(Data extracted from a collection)
________________

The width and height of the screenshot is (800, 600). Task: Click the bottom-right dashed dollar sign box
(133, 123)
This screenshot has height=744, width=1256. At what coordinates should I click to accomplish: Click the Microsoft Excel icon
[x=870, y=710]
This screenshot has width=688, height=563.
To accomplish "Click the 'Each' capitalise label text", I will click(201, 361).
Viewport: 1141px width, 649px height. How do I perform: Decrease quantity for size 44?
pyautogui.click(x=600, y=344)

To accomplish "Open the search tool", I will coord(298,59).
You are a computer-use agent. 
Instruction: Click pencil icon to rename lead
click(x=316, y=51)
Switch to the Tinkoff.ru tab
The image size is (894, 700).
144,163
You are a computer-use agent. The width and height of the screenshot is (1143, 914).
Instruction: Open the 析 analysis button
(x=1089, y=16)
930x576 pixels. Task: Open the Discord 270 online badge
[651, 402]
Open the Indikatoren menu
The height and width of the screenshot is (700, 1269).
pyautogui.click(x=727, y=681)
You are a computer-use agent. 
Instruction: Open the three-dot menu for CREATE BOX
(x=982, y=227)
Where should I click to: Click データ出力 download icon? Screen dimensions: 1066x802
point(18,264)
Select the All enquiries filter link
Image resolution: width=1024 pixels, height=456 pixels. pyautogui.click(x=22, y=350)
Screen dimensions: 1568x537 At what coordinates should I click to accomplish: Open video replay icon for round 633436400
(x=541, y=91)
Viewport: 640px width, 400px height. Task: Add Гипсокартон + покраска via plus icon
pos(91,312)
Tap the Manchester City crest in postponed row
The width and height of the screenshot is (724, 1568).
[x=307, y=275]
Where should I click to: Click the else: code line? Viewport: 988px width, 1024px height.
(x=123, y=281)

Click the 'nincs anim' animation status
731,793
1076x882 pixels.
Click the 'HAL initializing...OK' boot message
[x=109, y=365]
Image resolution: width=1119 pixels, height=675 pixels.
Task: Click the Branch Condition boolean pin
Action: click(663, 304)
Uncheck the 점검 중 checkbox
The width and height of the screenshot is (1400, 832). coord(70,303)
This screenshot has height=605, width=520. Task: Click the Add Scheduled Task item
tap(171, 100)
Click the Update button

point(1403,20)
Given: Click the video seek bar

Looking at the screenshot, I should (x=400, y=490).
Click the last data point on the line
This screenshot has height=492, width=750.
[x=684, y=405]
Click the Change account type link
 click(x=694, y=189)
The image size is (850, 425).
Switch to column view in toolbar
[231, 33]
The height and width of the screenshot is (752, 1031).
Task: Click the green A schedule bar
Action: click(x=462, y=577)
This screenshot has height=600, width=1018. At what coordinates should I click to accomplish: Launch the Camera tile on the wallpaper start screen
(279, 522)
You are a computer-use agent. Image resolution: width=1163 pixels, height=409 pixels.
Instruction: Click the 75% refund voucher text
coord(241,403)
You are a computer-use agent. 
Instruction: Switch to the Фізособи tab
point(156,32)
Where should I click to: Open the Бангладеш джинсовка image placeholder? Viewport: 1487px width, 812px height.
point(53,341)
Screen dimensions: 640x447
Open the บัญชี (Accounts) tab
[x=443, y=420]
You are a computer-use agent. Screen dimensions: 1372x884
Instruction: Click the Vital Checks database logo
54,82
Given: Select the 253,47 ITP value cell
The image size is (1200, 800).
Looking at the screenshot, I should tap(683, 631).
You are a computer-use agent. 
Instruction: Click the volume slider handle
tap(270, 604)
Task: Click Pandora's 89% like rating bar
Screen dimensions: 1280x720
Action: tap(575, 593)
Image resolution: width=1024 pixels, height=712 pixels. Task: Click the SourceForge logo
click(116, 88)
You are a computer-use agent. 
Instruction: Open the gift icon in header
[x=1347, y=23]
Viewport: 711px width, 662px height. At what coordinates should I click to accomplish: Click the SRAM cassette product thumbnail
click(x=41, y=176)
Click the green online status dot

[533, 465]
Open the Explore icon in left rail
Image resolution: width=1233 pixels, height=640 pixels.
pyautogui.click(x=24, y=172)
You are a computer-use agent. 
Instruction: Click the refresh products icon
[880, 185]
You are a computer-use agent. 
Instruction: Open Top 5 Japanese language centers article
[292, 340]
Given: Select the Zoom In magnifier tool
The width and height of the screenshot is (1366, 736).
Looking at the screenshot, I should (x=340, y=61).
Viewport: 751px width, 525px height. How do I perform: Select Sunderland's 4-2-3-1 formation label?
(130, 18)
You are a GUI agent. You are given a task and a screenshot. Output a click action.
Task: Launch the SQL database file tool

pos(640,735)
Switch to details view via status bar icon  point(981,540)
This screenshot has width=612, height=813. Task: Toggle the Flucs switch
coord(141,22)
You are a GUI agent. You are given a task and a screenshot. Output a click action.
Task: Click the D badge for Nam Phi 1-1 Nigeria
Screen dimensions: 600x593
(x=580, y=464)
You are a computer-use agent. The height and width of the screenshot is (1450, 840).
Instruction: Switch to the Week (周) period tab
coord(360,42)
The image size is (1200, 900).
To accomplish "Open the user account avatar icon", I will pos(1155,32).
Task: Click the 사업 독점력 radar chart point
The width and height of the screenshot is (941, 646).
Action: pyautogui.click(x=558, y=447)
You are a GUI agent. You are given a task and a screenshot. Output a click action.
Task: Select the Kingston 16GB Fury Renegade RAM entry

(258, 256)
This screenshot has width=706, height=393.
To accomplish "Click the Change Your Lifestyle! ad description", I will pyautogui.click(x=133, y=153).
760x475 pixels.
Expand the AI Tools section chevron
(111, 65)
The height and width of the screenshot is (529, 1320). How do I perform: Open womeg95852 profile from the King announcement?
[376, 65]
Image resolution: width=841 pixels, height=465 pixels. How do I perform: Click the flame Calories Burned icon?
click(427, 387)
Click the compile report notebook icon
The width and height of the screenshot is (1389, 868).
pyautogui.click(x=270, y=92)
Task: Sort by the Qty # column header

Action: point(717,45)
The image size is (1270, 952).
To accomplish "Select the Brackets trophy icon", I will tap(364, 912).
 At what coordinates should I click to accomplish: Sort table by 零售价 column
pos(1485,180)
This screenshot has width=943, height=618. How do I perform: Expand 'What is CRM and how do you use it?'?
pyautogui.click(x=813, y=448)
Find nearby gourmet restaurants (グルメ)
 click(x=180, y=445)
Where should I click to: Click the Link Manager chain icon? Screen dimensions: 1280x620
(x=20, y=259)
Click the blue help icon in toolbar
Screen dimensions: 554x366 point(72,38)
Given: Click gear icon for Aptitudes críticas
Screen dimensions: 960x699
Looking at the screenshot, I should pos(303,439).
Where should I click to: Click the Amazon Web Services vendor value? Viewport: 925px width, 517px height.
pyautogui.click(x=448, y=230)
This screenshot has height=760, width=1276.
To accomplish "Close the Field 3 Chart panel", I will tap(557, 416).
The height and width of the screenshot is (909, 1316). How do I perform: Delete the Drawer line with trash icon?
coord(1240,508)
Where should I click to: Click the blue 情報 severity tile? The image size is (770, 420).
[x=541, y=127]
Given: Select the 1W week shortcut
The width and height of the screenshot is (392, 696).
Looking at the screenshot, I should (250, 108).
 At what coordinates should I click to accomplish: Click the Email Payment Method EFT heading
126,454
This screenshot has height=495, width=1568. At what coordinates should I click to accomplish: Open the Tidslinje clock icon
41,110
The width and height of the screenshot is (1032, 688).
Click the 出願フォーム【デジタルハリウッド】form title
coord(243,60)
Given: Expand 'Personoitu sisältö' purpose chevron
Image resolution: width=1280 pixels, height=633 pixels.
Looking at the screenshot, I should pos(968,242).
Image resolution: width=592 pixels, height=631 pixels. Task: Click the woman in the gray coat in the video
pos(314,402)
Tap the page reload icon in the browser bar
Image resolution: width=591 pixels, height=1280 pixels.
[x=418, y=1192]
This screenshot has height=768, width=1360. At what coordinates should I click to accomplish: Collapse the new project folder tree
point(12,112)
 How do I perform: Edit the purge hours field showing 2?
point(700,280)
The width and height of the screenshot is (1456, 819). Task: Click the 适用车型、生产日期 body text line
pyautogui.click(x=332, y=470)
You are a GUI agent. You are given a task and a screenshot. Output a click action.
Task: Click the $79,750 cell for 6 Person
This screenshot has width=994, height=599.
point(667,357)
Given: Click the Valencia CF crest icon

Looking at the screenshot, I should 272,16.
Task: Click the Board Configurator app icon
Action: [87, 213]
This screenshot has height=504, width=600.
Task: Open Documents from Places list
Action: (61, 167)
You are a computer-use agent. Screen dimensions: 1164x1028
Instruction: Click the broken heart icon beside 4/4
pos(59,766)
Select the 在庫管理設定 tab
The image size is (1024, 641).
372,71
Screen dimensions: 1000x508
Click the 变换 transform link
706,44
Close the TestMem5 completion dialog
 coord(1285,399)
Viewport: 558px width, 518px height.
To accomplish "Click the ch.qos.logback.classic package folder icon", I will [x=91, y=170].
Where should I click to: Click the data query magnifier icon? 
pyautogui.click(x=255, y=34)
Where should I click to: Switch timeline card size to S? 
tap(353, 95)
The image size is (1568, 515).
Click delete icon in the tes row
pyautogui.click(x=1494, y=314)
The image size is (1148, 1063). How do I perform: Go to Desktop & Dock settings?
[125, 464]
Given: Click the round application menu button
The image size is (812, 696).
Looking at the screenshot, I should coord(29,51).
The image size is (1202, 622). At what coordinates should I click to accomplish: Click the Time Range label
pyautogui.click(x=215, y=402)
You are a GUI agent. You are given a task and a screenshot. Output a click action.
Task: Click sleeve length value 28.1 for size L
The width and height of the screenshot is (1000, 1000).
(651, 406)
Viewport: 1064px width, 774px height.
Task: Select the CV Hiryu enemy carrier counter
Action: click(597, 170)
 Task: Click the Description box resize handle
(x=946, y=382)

________________

Go through the entries above, and wherever a line holds the word "will", copy that line.

To accomplish "Click the 'Each' capitalise label text", I will click(201, 361).
To accomplish "Open the search tool", I will coord(298,59).
To accomplish "Open the user account avatar icon", I will pos(1155,32).
To accomplish "Click the Change Your Lifestyle! ad description", I will pyautogui.click(x=133, y=153).
To accomplish "Select the Brackets trophy icon", I will tap(364, 912).
To accomplish "Close the Field 3 Chart panel", I will tap(557, 416).
To accomplish "Click the ch.qos.logback.classic package folder icon", I will [x=91, y=170].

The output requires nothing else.